[Stored items]
============

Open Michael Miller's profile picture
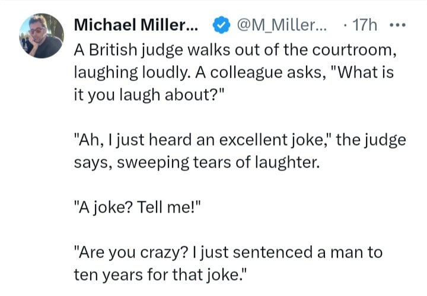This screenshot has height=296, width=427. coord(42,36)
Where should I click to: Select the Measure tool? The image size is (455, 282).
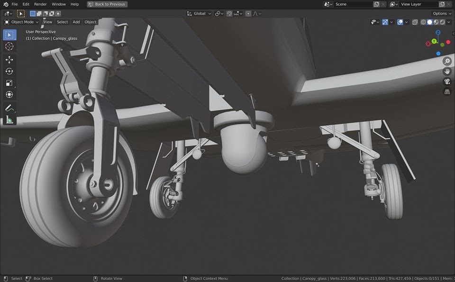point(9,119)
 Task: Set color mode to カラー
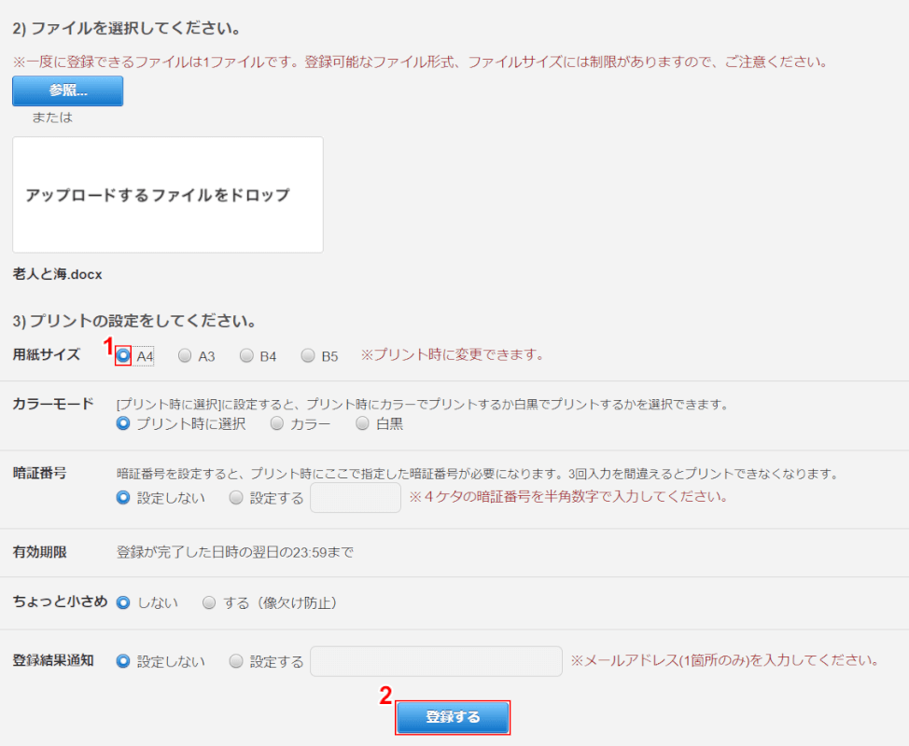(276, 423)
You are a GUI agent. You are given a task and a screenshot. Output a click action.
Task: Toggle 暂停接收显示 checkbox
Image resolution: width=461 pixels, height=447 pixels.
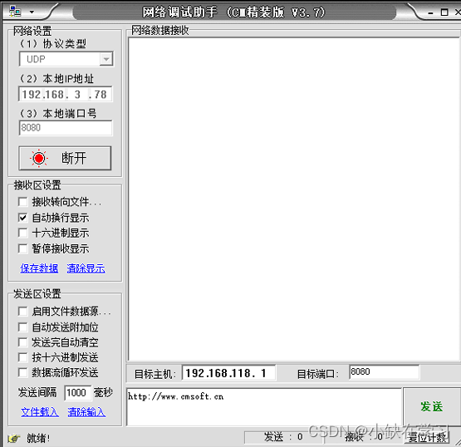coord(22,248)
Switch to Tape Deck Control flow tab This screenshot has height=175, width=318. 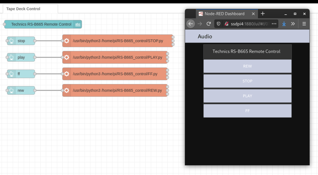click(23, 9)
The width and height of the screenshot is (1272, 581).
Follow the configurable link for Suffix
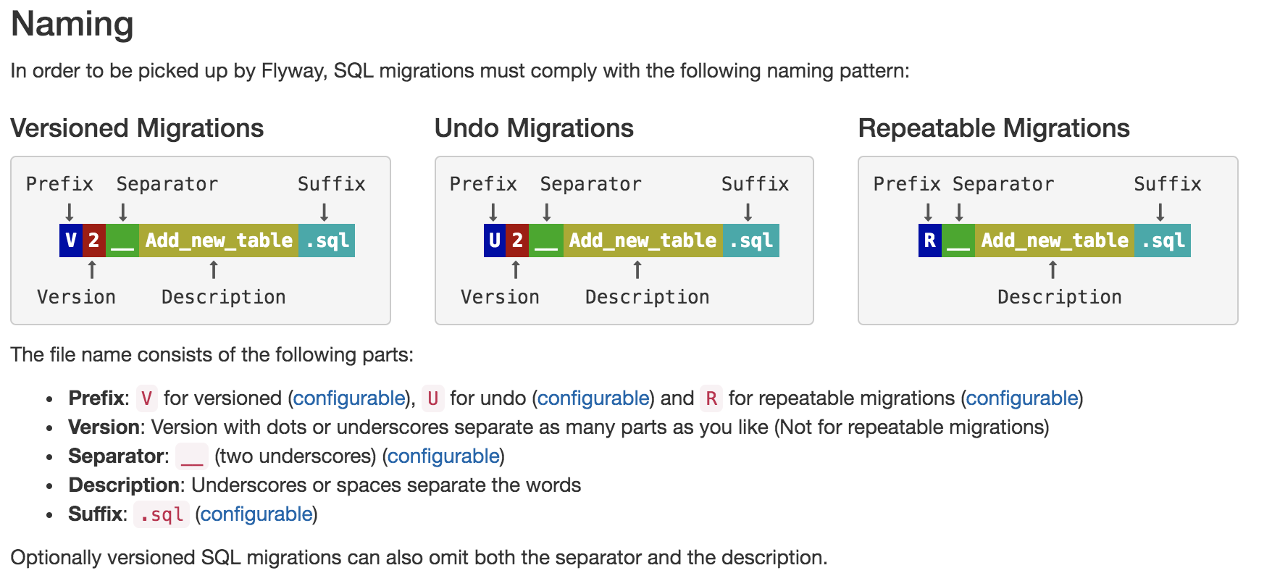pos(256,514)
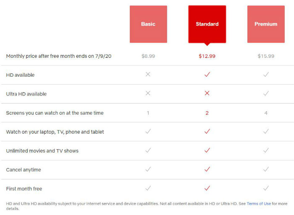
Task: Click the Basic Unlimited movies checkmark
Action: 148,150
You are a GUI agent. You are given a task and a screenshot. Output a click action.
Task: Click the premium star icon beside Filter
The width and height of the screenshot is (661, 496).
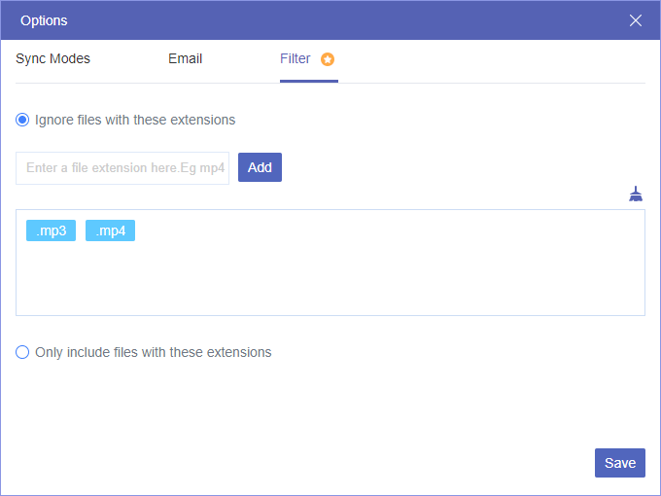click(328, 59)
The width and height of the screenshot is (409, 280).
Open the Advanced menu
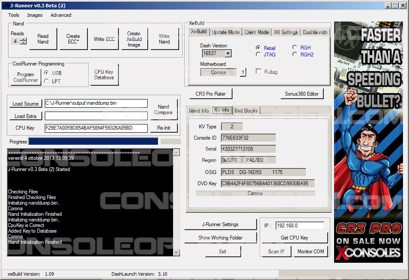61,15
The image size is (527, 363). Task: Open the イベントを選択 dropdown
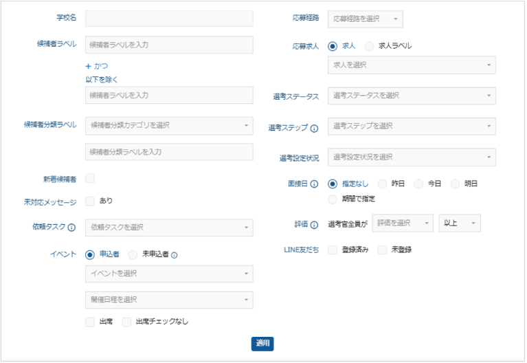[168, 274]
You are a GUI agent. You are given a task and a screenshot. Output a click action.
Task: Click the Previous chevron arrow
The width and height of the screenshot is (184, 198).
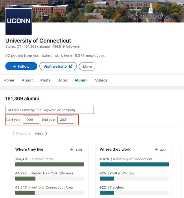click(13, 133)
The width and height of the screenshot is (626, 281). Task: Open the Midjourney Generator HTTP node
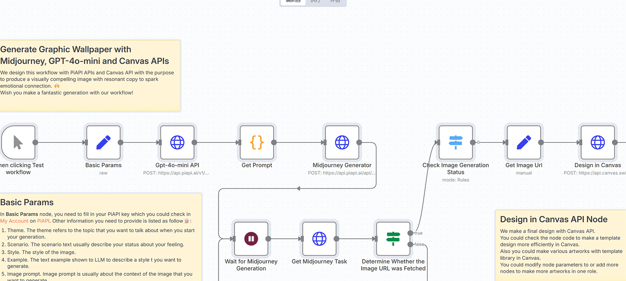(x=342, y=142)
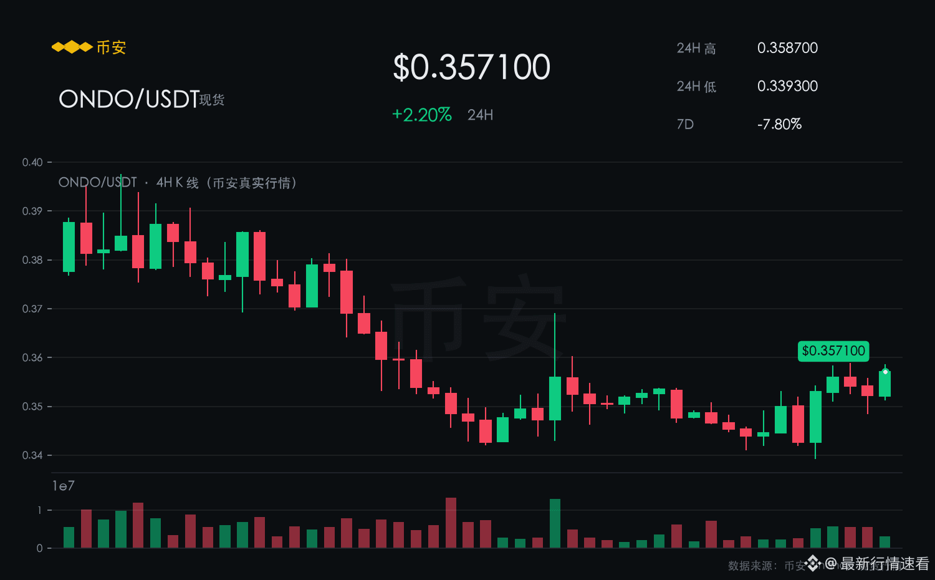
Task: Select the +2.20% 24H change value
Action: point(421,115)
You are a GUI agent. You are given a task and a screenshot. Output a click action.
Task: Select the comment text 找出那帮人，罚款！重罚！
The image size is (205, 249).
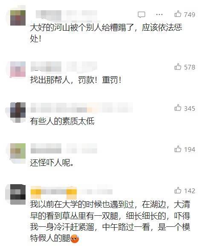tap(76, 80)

============

Return exactly the lines from the one containing "Follow the configurable link for Suffix" through the end of the records, leaving out every picture.

Follow the configurable link for Suffix
pos(256,514)
Task: Click the Basic Unlimited movies checkmark
Action: 148,150
You are a GUI agent. You are given a task and a screenshot. Output a click action.
Task: Click the premium star icon beside Filter
The width and height of the screenshot is (661, 496).
click(328, 59)
The width and height of the screenshot is (409, 280).
Open the Advanced menu
61,15
The image size is (527, 363). Task: Open the イベントを選択 dropdown
[168, 274]
You are a GUI agent. You are given a task and a screenshot. Output a click action.
Task: Click the Previous chevron arrow
The width and height of the screenshot is (184, 198).
click(13, 133)
The width and height of the screenshot is (626, 281). Task: Open the Midjourney Generator HTTP node
(x=342, y=142)
Task: Select the +2.20% 24H change value
Action: point(421,115)
You are a GUI agent. You are given a task and a screenshot. Output a click action.
Task: Select the comment text 找出那帮人，罚款！重罚！
The image size is (205, 249).
tap(76, 80)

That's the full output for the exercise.